LISTE DES TÂCHES
(1) Répondez à ces questions d'après le texte sur l'accès aux soins des personnes migrantes :
(a) À quelle reconnaissance administrative l'accès à des soins continus est-il déjà lié en pratique ?
(b) Avec quel syndicat les auteurs dénoncent-ils l'attaque contre l'accès aux soins psychiatriques ?
(c) Quel axe de la « Stratégie nationale de santé » est cité ?
(2) Recopiez, dans le texte sur l'accès aux soins des personnes migrantes, le passage allant de « Or, aujourd’hui l’accès » jusqu'à « de façon pathologiques. ».

EXTRAIT DU DOCUMENT
Or, aujourd’hui l’accès à des soins continus est déjà en pratique scandaleusement conjugué à la reconnaissance d’être administrativement demandeur d’asile, pour des personnes en situation précaire de séjour. Il en résulte une crise éthique devant une tuberculose, une HIV positive, un cancer, des séquelles de blessures ou de tortures et de souffrances psychiques traumatiques qui évoluent de façon pathologiques.
Cette menace sur l’accès aux soins psychiatriques pour les personnes migrantes ordonne une double discrimination contre des populations stigmatisées à la fois par leur statut d’étrangers, et par un type spécifique de troubles relevant de la santé mentale. Nous dénonçons avec le Syndicat des psychiatres des hôpitaux (SPH) cette attaque ciblée « d’un droit constitutionnel à la protection de la santé » et des engagements pris par le gouvernement en matière de santé publique avec sa « Stratégie nationale de santé » dont l’axe 2 affiche la volonté d’accompagner « le recours aux services de santé des personnes vulnérables », parmi lesquelles les personnes migrantes et exilées. Si les troubles psychiatriques, déjà stigmatisés, sont en plus ciblés par des mesures d’exclusion supplémentaires dans sa réalité actuelle de stigmatisation… !

LIGNES PRÉSENTÉES
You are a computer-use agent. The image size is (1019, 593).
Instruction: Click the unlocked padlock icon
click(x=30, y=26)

==

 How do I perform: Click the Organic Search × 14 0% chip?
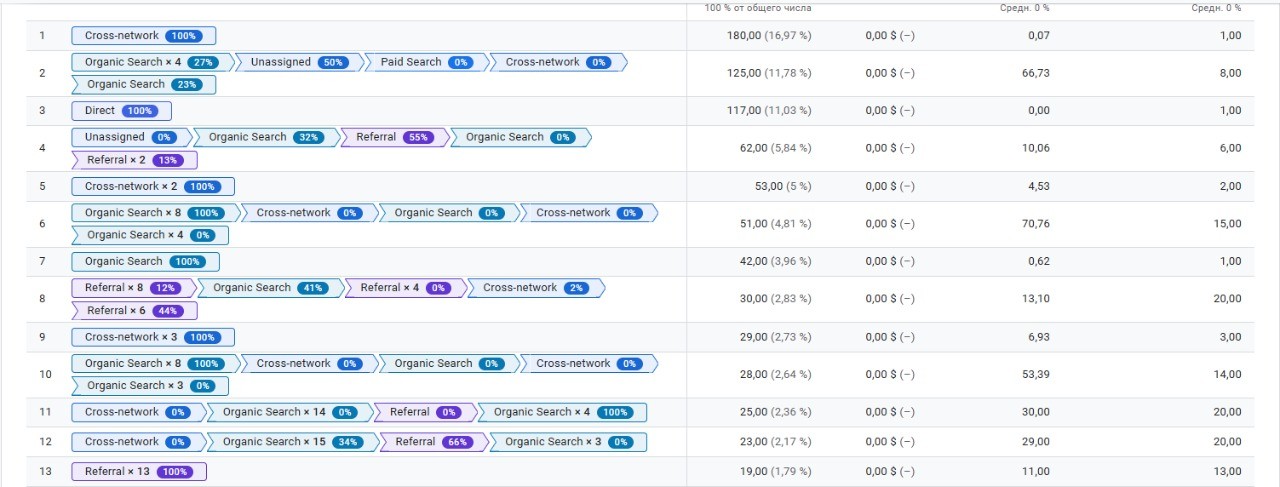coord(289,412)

RÉPONSES PAR TÂCHE
(1)
(a) À la reconnaissance d'être administrativement demandeur d'asile.
(b) Le Syndicat des psychiatres des hôpitaux (SPH).
(c) L'axe 2.

(2)
Or, aujourd’hui l’accès à des soins continus est déjà en pratique scandaleusement conjugué à la reconnaissance d’être administrativement demandeur d’asile, pour des personnes en situation précaire de séjour. Il en résulte une crise éthique devant une tuberculose, une HIV positive, un cancer, des séquelles de blessures ou de tortures et de souffrances psychiques traumatiques qui évoluent de façon pathologiques.